Angekündigte Zusatzbeiträge lösen Debatte aus

Mehr Geld für klamme Kassen

Insgesamt acht gesetzliche Krankenkassen werden wohl Zusatzbeiträge einführen, darunter eine der größten deutschen Kassen, die DAK. Der Sozialverband VdK kritisiert die Entscheidung als unsozial. Die Opposition wirft dem Gesundheitsminister Tatenlosigkeit vor.

 (DR)

SPD-Gesundheitsexpertin Carola Reimann bezeichnete den Zusatzbeitrag als "kleine Kopfpauschale", die unabhängig vom Einkommen erhoben werde. Sie warf Gesundheitsminister Philipp Rösler (FDP) vor, dem Ausgabenanstieg im Gesundheitswesen tatenlos zuzuschauen. "Vom Gesundheitsminister ist kein einziger konkreter Vorschlag für eine Begrenzung der Ausgaben bekannt", so Reimann. Dem Minister fehle "offenbar der Mut, sich gegen die Pharmaindustrie in Stellung zu bringen".

"Damit verschieben sich die Lasten noch stärker einseitig auf die Arbeitnehmer und Rentner", sagte Präsidentin Ulrike Mascher der "Frankfurter Rundschau" (Montagsausgabe). Während Arbeitgeber verschont würden, müssten Menschen mit kleinen Einkommen die Kosten tragen. "Vor allem für viele Rentnerinnen sind acht Euro ein Betrag, der wehtut", sagte Mascher. Mehrere Krankenkassen wollen an diesem Montag bekanntgeben, ob sie demnächst einen monatlichen Zusatzbeitrag von ihren Versicherten verlangen werden.

DAK geht voran
Mindestens zehn Millionen Versicherte müssen in diesem Frühjahr mit Zusatzbeiträgen zu ihrer Krankenversicherung rechnen. Neben der DAK kündigten mehrere weitere Krankenkassen am Montag in Berlin an, im ersten Halbjahr 2010 Zusatzbeiträge von in der Regel acht Euro monatlich zu erheben. "Ich werde unserem Verwaltungsrat empfehlen, ab Februar pauschal acht Euro zu nehmen", sagte DAK-Chef Herbert Rebscher. Er bezeichnete die Kassen, die als erste die Zusatzbeiträge bekannt gemacht haben, als Tabubrecher.
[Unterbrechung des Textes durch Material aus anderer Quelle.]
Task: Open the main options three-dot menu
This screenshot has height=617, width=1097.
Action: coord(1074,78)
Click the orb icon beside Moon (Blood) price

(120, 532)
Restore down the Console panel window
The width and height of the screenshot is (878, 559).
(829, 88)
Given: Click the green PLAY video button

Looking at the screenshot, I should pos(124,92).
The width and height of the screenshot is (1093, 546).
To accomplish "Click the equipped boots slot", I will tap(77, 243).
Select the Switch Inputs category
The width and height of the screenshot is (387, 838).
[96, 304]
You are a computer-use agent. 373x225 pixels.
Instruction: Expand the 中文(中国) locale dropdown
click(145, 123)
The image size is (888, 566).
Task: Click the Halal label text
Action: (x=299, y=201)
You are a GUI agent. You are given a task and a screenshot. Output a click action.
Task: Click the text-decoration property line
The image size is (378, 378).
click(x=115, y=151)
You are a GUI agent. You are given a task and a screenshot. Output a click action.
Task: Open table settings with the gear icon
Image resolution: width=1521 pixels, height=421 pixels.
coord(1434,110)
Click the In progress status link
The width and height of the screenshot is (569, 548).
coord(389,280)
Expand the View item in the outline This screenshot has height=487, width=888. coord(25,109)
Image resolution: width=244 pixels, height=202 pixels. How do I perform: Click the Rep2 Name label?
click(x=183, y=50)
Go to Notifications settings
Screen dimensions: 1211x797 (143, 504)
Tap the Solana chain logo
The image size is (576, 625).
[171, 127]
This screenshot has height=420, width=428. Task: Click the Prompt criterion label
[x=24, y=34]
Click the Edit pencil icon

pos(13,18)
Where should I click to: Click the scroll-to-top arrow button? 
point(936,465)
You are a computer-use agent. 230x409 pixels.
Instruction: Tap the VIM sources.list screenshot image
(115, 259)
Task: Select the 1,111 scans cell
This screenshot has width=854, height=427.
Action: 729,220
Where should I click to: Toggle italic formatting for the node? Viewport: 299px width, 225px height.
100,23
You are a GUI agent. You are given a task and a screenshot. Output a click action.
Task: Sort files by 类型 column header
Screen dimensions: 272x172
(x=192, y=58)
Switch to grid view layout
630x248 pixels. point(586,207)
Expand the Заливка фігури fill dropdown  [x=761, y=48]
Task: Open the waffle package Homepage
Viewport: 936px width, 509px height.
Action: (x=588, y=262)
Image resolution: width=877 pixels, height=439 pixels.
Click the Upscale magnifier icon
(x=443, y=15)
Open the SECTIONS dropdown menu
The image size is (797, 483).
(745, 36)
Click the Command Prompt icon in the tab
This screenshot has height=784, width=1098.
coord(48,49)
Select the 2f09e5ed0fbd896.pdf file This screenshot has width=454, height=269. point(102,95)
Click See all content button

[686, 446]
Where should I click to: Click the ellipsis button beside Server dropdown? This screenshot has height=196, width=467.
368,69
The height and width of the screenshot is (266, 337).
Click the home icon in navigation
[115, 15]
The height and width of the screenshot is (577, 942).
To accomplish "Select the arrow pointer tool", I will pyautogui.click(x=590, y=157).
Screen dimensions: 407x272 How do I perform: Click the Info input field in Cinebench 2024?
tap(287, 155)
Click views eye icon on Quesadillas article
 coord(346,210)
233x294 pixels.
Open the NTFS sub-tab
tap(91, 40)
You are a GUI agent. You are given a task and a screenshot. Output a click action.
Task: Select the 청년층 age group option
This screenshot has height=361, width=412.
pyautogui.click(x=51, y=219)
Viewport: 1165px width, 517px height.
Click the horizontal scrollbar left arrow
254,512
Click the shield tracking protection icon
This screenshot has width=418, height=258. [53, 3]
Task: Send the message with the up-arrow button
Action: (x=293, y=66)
Andere Kassen werden in den kommenden Wochen wohl folgen. Die Deutsche BKK will in der nächsten Woche bekanntgeben, ab wann und in welcher Höhe sie einen pauschalen Zusatzbeitrag erheben will.

Es werde keinen Sozialausgleich zur Abfederung der Zusatzbeiträge der Krankenkassen geben, sagte eine Sprecherin des Gesundheitsministeriums. Im Zuge der Umsetzung der Gesundheitsreform werde es jedoch einen automatischen Sozialausgleich geben, wenn alle Versicherten die gleiche Prämie zahlen müssen. Bundesgesundheitsminister Philipp Rösler (FDP) werde sich zudem die Ausgabenseite des Gesundheitssystems und hier insbesondere die Arzneimittelpreise sehr genau anschauen.

Gesamtdefizit von 7,8 Milliarden Euro
Die Linke forderte, auch die Einnahmen der GKV zu verbessern. Für Hartz-IV-Empfänger werde derzeit ein zu niedriger Beitragssatz abgeführt, kritisierte die gesundheitspolitische Sprecherin Martina Bunge. Die Grünen beantragten eine Aktuelle Stunde im Bundestag zur Gesundheitspolitik.

Der Paritätische Wohlfahrtsverband lehnte die Zusatzbeiträge als unsozial ab und forderte eine Beitragsbefreiung für Versicherte mit niedrigem Einkommen. Zudem müsse die Versicherungspflichtgrenze aufgehoben werden, damit sich Besserverdienende nicht länger der Solidargemeinschaft entziehen könnten, in dem sie in die private Krankenversicherung wechselten, sagte der Vorsitzende Eberhard Jüttner.

Dem GKV-Spitzenverband zufolge beträgt das Gesamtdefizit der GKV in diesem Jahr 7,8 Milliarden Euro. Da die finanzielle Lage der einzelnen Krankenkassen unterschiedlich ist, wird auch der Zusatzbeitrag uneinheitlich sein.